ReMind

His uncle had suffered from Terminal since it was released into the borg community ten years back. They called the symptoms stutter and flare – the borg’s attention hooking into a feedback loop that might deliver a period of clarity.

Blue eyes of death. Parker looked emaciated, and had been smoking Lupe for weeks, purely because it was supposed to trigger stutters. Uncle Parker had been a casualty in the Interface Wars, when those who ascended into one of the many Singularity clouds realised that the people who hadn’t been sucked up into the clouds were planning on cutting the cords, and downloaded themselves into some handy war-mechs that had been stashed under the Russian permafrost.

Parker came home fucked up, and nobody would argue otherwise. Some had sympathy and some didn’t. It depended if they had the slightest idea of what it meant to do what he had done. Most of them didn’t. So most of them didn’t care for him or his problem.

Terry Candle loved his Uncle, but he hated the fact that he had to deal with the kind of people you had to speak to for Lupe. Penskey Rollo was a sketchy mofo at the best of times, but since the police had become super-interested in Lupe deals, he was even more on edge than usual. Most rounds that people had were non-lethal now, because there wasn’t enough resources to make the ammunition, or so the story went.
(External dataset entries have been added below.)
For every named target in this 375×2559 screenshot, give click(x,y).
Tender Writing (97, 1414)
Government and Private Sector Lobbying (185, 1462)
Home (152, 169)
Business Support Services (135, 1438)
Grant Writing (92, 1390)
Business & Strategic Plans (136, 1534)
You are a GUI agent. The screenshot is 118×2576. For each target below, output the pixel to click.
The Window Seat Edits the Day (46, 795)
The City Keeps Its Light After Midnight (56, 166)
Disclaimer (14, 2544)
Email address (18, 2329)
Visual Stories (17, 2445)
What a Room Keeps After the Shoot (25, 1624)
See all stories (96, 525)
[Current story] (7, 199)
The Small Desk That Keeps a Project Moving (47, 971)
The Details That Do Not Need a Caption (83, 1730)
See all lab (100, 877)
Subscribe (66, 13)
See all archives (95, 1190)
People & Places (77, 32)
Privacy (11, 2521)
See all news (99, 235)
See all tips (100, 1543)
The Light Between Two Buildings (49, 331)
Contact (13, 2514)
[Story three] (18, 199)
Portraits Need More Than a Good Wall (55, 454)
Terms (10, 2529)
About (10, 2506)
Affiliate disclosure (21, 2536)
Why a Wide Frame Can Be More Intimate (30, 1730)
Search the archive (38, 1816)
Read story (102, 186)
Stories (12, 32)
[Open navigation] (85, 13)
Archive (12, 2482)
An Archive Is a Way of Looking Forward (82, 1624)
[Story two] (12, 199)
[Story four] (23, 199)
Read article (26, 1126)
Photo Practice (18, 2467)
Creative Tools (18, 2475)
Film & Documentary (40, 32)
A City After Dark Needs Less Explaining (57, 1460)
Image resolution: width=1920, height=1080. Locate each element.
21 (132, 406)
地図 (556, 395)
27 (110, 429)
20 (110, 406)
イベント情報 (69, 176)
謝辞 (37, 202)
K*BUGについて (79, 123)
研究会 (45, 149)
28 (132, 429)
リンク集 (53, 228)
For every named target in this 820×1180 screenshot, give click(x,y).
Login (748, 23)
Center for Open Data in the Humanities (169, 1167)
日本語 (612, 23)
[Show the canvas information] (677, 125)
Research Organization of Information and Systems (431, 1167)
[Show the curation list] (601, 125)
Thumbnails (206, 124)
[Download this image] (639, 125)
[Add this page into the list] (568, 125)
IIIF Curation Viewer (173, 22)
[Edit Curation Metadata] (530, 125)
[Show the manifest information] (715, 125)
The Melt Bullet whacked him hard just above the left hip, and its soft-where unloaded into him on a rapid viral spiral that started to strip away first his sensorium, and then the logic of his body. When he made it to his uncle’s house he did not look how he had the last time he paid his uncle a visit.

It was lucky that Parker was lucid,because if not, he might have attacked the thing that stumbled in through his doorway.

‘Wow, Terry, you are messed up. Look, I appreciate what you’ve been doing, and we can fix this. We discovered something about Lupe – it’s actually called Lucid, and it was being produced for trials until someone who wanted to bury it bought it up and sunk the project. You’ve been fixing me. This Melt Bullet shit will pass. That little package you have on there is the last dose I need. A stablisation dose.
‘I’ve been rebuilding my mind, and weirdly, some of what you’re experiencing now with your body, is what the Lupe has been doing to my brain. Increased neural connections.’

Terry was in a lot of pain.

‘So, if they’re closing the dealers down, does that mean that there is a legitimate source on it’s way?’

‘If only. What’s happening to you is a result of a physical medication that when it is programmed correctly can rebuild a body. They don’t want the technology out there.’

‘How did they find out about Lupe?’

‘Some of us started turning up lucid, and they had been tracking out deterioration.’

‘Man.’

‘Look, they’ll know you were buying, because if they had enough on Rollo to panic him, they were probably watching. They’ll track you and then find me. We’re off on the road from here on out.’

‘They won’t track us from here?’

‘No, they have compartmentalised departments. A cell for every city. They’re weirdly territorial, and the fact they don’t communicate means that we can dance between their communication gaps.’

‘It seems like you’ve been expecting all this.’

‘Of course. Project Re-Mind.’

‘You may have to carry me wherever we’re going.’

‘Well, you’ve been doing the same for me for a long time, Terry.’

Terminal was seemingly no longer terminal. Lupe was a good drug. And the roles of carer and cared for had just reverse. Parker slung Terry over his shoulder, and they left his home, making for some undisclosed rendezvous point.